Each year I tend to gravitate toward a new Education Guru and explore their thoughts and ideas.  Last spring I was fortunate enough to hear Robyn R. Jackson speak.  She is with Mindsteps, Inc.  I really liked what she was telling me so I read her book Never Work Harder Than Your Students and subscribed to her Newsletter.  I especially like the Tip Sheets that are available with each newsletter and on the Website.

 

Recently, a teacher with whom I was working confessed to me, “Robyn, I cannot work any harder than I am already working.  And yet, my kids aren’t making the progress they need to make to pass the AP test.  I am so frustrated.”

     I hear this a lot.  Teachers are working as hard as they can – they stay after school, they are up until midnight each night planning new lessons and grading papers.  They are giving everything they have and yet it seems to them that their kids, are working hardly at all.
     And yet, as common and as frustrating as this situation is, I get into a lot of trouble for the title of my book Never Work Harder Than Your Students.  Some critics (who aren’t teachers by the way)  have read the title and been immediately offended.  They say that I am trying to let teachers — who are already lazy enough — off the hook for doing the work that they should be doing.  Even some teachers prickle at the title.   They argue that of course they should work harder than their students.  That’s their job.
     The other day I read a story that illustrates the danger of such a view.  A cow and a mule worked on the small farm.  Each morning, the farmer would start the day by milking the cow.  Then he would hitch up the mule to plow his fields.  At the end of the day, he would return to the cow and milk her again.  One evening, the mule weary from a day of plowing approached the cow. 
            “I am so exhausted.  All day long I plow the fields.
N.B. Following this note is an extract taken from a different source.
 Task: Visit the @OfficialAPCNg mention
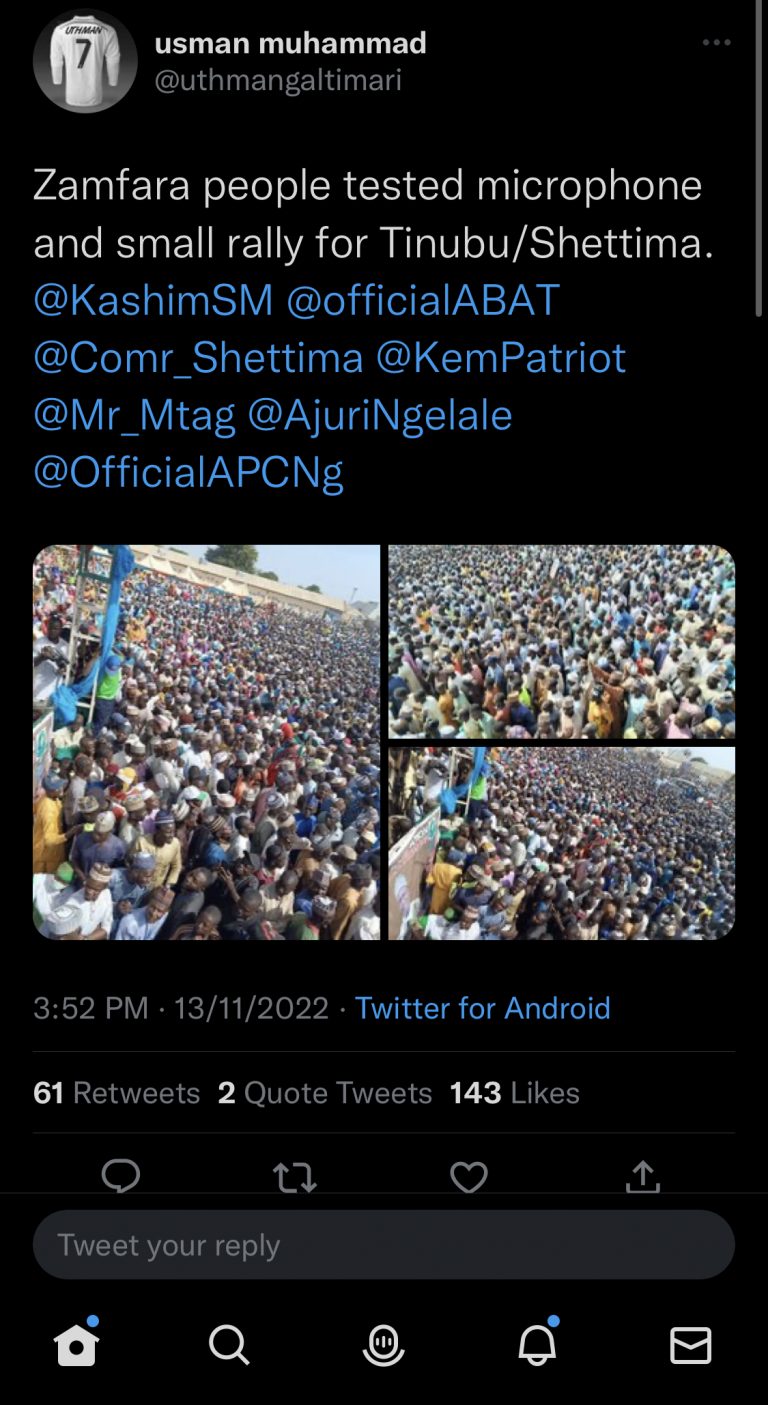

My legs are sore.  My back is chafed by the plow.  I need some rest.”
            The cow felt sympathy for the poor, tired mule and suggested, “Why don’t you pretend to be sick tomorrow.  That way you can get a day off.”
            The mule thought that was an excellent idea so the next morning, when the farmer came to hitch him to the plow, he lay down in his stall and moaned.  The farmer, seeing that the mule was sick closed the stall door and took the plow to the cow’s stall and hitched her up instead.  All day long she pulled the plow through the fields and that evening she returned to the barn to be milked.  The mule on the other hand, enjoyed a relaxing day grazing in the meadows.
            Angry and exhausted, the cow scolded the mule.  “You spent a day of leisure while I had to do your work and mine.  Now I am tired and my legs are sore and my back is chafed by the plow.”
            The mule felt a twinge of guilt and apologized but he had enjoyed such a relaxing day that the next morning, he pretended to be sick again.  The cow spent another day of milking, plowing, then milking again.  That evening, she was too tired to fuss at the mule.  The mule saw that the cow was doing a great job at doing both of their work so he felt less guilty and decided to take the rest of the week off.
            By Thursday, the cow’s milk began to dry out.  Her legs were shaky and although she gave it her best effort, she was unable to plow as much of the field as she had at the beginning of the week.  The farmer became frustrated because he was unable to get as much work done and there was no milk.  That evening he walked into the barn and made a decision.  Because the mule seemed so sick, he would sell him to a glue factory and use the money he earned to buy a healthy mule.  And, because the cow no longer produced good milk, he would use her for meat instead.  When the mule and the cow heard the farmer, they quickly got back to doing their jobs.
            How many times does this story play out in our classrooms?  The students, like the mule, don’t do their jobs of learning.  And we, like the cow, attempt to do both our work and the students’ work.  Often we think we are helping students by doing things this way, but in the end, we are doing harm to both them and us.
            Instead let’s recognize what is our work and what is the students’ work.  The bulk of our work happens before students enter the classroom and after students leave.  We plan and prepare learning experiences and after class is over, we assess and provide students feedback on how well they engaged in those learning experiences so that we can all improve the next day.  The students’ work happens during the class period where it is their jobs to do the work of learning.  It’s not that we should sit idle during class time, but we should never do anything that let’s students off the hook for doing the work of learning of themselves. When we do our jobs properly, we set students up for meaningful and engaging learning experiences.  But, when we work harder than our students, we cheat them and ourselves.